» **What you will do**
Among the entries below, take the line with "Where should I click to: Click the Marvel" and the line with "The width and height of the screenshot is (1600, 907).", and output them and every line between them exactly, with nothing else.

(Records for this exercise begins)

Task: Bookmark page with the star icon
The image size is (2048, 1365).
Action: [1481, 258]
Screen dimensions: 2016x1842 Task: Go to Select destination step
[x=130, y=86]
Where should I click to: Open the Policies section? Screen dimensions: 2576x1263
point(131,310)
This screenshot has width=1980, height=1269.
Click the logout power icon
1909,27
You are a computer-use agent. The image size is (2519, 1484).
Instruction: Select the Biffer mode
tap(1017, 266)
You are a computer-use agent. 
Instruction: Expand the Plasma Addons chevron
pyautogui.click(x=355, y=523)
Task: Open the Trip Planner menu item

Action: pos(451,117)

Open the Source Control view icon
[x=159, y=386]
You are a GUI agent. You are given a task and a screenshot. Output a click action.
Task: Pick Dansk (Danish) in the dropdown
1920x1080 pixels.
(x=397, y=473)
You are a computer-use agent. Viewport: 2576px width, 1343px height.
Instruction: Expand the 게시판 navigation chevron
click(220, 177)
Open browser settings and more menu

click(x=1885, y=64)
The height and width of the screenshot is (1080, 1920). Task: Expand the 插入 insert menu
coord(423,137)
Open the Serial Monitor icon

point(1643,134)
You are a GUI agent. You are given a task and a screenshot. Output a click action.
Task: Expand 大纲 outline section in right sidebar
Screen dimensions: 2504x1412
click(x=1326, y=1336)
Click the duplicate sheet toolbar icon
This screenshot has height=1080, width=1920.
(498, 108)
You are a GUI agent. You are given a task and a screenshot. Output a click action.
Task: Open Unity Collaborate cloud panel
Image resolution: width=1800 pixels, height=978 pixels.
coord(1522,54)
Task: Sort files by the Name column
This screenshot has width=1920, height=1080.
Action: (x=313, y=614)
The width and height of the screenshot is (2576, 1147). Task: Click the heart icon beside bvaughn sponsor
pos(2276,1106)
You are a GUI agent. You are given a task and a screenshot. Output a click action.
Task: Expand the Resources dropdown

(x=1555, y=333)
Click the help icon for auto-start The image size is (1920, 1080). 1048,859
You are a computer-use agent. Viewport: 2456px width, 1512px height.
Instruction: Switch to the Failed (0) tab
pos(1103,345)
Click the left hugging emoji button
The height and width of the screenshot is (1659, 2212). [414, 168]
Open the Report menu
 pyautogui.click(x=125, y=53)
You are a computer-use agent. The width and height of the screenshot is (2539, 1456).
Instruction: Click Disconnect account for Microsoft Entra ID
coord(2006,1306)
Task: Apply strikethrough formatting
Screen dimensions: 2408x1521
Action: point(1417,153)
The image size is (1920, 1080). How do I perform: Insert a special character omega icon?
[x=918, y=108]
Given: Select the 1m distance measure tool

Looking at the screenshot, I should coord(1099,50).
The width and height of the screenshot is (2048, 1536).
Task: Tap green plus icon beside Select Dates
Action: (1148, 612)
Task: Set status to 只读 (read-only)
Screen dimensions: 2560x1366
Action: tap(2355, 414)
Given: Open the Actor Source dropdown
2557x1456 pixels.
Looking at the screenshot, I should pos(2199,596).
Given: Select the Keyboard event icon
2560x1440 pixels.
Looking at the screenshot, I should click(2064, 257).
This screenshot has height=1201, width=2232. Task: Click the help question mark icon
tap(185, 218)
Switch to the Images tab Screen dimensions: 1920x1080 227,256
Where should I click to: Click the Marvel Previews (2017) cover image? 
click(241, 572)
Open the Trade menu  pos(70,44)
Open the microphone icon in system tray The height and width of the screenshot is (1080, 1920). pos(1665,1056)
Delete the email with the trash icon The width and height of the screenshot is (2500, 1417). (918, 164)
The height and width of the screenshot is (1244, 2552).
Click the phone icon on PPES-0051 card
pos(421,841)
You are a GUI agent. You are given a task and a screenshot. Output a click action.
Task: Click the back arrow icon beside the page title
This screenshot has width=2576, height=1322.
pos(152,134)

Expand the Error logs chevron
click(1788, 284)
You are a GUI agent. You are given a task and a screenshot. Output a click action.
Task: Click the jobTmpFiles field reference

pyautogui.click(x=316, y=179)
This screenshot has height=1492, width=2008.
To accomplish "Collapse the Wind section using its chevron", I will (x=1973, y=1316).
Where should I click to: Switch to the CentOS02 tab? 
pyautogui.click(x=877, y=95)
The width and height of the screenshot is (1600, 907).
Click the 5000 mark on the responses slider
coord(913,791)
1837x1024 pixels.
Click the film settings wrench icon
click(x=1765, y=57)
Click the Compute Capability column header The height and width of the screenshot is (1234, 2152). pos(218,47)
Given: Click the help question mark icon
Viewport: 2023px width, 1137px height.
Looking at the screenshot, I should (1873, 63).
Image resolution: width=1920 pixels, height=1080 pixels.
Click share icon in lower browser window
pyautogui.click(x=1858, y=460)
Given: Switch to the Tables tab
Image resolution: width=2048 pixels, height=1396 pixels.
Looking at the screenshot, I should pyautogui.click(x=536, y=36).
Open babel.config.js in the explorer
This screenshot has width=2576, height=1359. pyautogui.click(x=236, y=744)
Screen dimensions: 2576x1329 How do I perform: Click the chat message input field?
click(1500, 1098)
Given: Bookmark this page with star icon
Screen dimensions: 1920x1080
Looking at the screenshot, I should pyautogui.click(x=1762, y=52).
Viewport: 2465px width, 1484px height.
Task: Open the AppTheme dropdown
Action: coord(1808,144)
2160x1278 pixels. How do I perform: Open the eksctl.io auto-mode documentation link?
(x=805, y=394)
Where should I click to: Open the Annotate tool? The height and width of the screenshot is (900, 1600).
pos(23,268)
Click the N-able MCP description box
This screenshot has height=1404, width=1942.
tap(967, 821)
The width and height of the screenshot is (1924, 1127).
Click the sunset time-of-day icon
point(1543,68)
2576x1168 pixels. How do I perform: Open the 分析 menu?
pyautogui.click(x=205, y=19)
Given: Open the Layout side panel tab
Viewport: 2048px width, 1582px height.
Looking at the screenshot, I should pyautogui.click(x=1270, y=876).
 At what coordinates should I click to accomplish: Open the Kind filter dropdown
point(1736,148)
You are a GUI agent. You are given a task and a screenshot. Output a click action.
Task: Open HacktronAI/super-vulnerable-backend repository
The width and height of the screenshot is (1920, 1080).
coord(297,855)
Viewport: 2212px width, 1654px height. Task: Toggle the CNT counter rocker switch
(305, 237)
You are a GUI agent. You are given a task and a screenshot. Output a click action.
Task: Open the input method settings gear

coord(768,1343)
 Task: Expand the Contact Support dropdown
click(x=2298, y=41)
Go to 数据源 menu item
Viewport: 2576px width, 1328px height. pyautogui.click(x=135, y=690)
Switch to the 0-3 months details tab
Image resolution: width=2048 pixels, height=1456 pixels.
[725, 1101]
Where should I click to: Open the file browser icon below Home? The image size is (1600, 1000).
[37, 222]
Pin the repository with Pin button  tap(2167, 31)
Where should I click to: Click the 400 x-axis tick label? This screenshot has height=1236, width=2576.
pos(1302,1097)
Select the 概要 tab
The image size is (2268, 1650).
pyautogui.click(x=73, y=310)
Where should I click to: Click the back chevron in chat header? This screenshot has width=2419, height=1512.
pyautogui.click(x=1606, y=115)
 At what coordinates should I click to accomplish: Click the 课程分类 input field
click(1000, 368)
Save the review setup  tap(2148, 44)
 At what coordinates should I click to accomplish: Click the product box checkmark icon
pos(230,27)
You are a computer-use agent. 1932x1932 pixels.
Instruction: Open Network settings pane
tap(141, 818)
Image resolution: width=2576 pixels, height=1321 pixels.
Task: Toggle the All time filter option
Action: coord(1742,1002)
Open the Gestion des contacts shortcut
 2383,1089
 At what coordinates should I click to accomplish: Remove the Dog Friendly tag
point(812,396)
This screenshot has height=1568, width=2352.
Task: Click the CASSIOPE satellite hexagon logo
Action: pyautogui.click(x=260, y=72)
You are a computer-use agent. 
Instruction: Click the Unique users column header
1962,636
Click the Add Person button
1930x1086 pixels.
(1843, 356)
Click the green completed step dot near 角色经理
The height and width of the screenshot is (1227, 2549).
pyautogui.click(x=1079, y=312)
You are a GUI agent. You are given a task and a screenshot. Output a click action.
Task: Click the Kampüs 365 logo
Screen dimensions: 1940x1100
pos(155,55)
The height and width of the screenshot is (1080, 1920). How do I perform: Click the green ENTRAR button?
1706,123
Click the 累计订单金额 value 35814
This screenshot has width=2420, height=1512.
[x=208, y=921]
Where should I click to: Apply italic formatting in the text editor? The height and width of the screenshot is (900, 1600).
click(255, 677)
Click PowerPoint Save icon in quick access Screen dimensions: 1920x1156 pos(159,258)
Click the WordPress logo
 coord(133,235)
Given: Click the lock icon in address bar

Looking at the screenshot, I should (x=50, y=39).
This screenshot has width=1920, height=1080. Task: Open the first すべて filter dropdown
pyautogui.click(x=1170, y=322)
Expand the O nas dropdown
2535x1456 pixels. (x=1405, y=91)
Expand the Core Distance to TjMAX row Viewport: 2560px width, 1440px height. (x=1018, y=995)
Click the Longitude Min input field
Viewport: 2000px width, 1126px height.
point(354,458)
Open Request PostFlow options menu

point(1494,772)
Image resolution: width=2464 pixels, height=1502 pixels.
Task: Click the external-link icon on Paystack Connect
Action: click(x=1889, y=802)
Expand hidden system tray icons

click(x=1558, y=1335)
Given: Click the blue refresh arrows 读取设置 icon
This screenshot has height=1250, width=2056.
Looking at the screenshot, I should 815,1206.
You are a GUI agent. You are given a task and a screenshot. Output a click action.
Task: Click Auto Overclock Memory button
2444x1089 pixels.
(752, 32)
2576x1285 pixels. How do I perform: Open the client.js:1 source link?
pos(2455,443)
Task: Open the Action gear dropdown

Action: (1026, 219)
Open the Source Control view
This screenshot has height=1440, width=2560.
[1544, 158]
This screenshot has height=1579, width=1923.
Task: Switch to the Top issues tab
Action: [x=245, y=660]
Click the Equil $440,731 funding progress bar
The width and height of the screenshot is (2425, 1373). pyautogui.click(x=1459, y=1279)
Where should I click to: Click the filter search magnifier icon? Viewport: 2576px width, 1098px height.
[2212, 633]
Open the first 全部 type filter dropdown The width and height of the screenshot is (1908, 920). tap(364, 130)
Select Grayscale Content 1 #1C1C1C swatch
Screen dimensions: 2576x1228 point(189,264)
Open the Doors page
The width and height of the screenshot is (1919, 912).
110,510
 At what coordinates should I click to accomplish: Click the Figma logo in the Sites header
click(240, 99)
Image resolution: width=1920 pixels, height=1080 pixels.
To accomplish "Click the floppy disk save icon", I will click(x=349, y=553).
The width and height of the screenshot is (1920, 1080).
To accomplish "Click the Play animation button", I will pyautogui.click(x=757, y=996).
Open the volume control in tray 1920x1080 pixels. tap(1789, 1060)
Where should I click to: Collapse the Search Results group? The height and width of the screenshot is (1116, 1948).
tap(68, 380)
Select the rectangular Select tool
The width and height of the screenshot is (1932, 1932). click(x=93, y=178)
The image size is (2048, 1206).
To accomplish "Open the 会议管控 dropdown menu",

(Records for this exercise ends)

» **Solution**
Where should I click to: Click the Marvel Previews (2017) cover image? 
click(241, 572)
Open the Trade menu  pos(70,44)
Open the microphone icon in system tray The height and width of the screenshot is (1080, 1920). pos(1665,1056)
Delete the email with the trash icon The width and height of the screenshot is (2500, 1417). (918, 164)
The height and width of the screenshot is (1244, 2552).
Click the phone icon on PPES-0051 card
pos(421,841)
You are a GUI agent. You are given a task and a screenshot. Output a click action.
Task: Click the back arrow icon beside the page title
This screenshot has width=2576, height=1322.
pos(152,134)

Expand the Error logs chevron
click(1788, 284)
You are a GUI agent. You are given a task and a screenshot. Output a click action.
Task: Click the jobTmpFiles field reference

pyautogui.click(x=316, y=179)
This screenshot has height=1492, width=2008.
To accomplish "Collapse the Wind section using its chevron", I will (x=1973, y=1316).
Where should I click to: Switch to the CentOS02 tab? 
pyautogui.click(x=877, y=95)
The width and height of the screenshot is (1600, 907).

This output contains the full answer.